А после того, как вся мировая действительность растаяла, как мираж, становится — третье следствие — недействительной и смерть. «В Евангелии начисто отсутствует понятие естественной смерти: смерть не мост, не переход — ее просто нет, ибо она принадлежит иному, нереальному, призрачному миру. Время, физическая жизнь с ее кризисами просто не существует для проповедников „благой вести“…» (VIII, 260).

Своей смертью Иисус подтвердил блаженство своей жизненной практики: «Этот „благовестник“ умер, как жил: не ради „искупления людей“, но для того, чтобы показать, как нужно жить». Именно так «ведет он себя перед судьями… ведет себя на кресте. Он не сопротивляется, не отстаивает свои права… Он просит, страдает, он любит тех, кто причиняет ему зло, — он с ними и в них». И это принципиальная установка: «Не защищаться, не гневаться, не возлагать на кого-то ответственность… не противиться даже и злому — любить его…» (VIII, 261).

Характеризуя таким образом жизненную практику Иисуса, Ницше тем самым показывает одну из принципиальных возможностей человеческого бытия вообще. Он ставит вопросы так: что за люди, какого типа люди способны избрать себе такой путь? какого рода человеком должен был быть Иисус? Подобные вопросы Ницше называет вопросами о физиологических условиях. И вот как он отвечает.

«Крайняя восприимчивость к страданию и раздражению, словно кричащая всему на свете „Не тронь меня!“, не выносящая малейшего прикосновения, ибо слишком глубоко его воспринимает», приводит к инстинктивной ненависти к реальности. «Крайняя восприимчивость к страданию и раздражению ощущает всякое сопротивление как совершенно непереносимое неудовольствие; единственное блаженство (удовольствие) заключается для нее в том, чтобы ничему больше не противиться», и потому она чисто инстинктивно исключает всякое отвращение, всякую вражду: «единственной, последней жизненной возможностью остается для нее любовь». Эту безграничную восприимчивость к страданию и раздражению Ницше называет «физиологической реальностью» (VIII 253).

В этом контексте вполне закономерна известная характеристика, которую Ницше дает Иисусу: «Подобная смесь возвышенного, больного и младенческого обладает хватающим за душу обаянием» (VIII, 255). Ему смешно, что Иисуса порой называют героем или гением. «Любой физиолог, строго говоря, употребил бы здесь совсем другое слово — слово „идиот“…» (VIII, 252). Слово «идиот» Ницше понимает при этом точно в том же смысле, в каком Достоевский называл «идиотом» своего князя Мышкина[3].

:: Представленные сведения ::
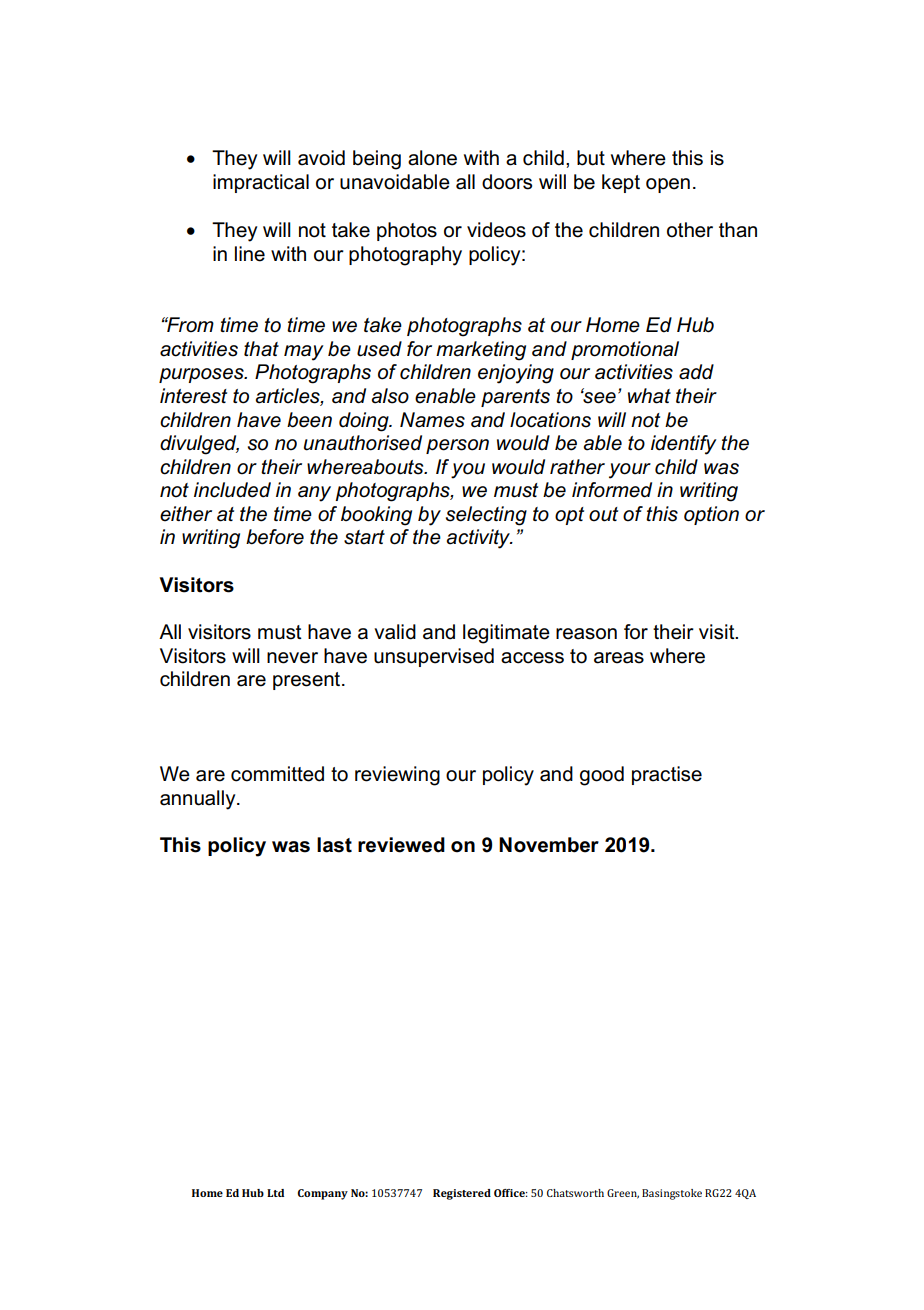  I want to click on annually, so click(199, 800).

:: Условия заданий ::
1. Перепишите из исходного текста отрывок от слов «Характеризуя таким образом» до слов «как он отвечает.» включительно, без изменений.
2. Ответьте на вопросы по исходному тексту:
(a) Как, согласно приведенной цитате, умер «благовестник»?
(b) Что Ницше называет «физиологической реальностью»?
(c) Какое слово, по словам Ницше, употребил бы любой физиолог вместо слов «герой» или «гений»?
Материал здесь никакой роли не играет.

:: Ответы к заданиям ::
1.
Характеризуя таким образом жизненную практику Иисуса, Ницше тем самым показывает одну из принципиальных возможностей человеческого бытия вообще. Он ставит вопросы так: что за люди, какого типа люди способны избрать себе такой путь? какого рода человеком должен был быть Иисус? Подобные вопросы Ницше называет вопросами о физиологических условиях. И вот как он отвечает.

2.
(a) Он умер, как жил: не ради «искупления людей», а для того, чтобы показать, как нужно жить.
(b) Безграничную восприимчивость к страданию и раздражению.
(c) Слово «идиот».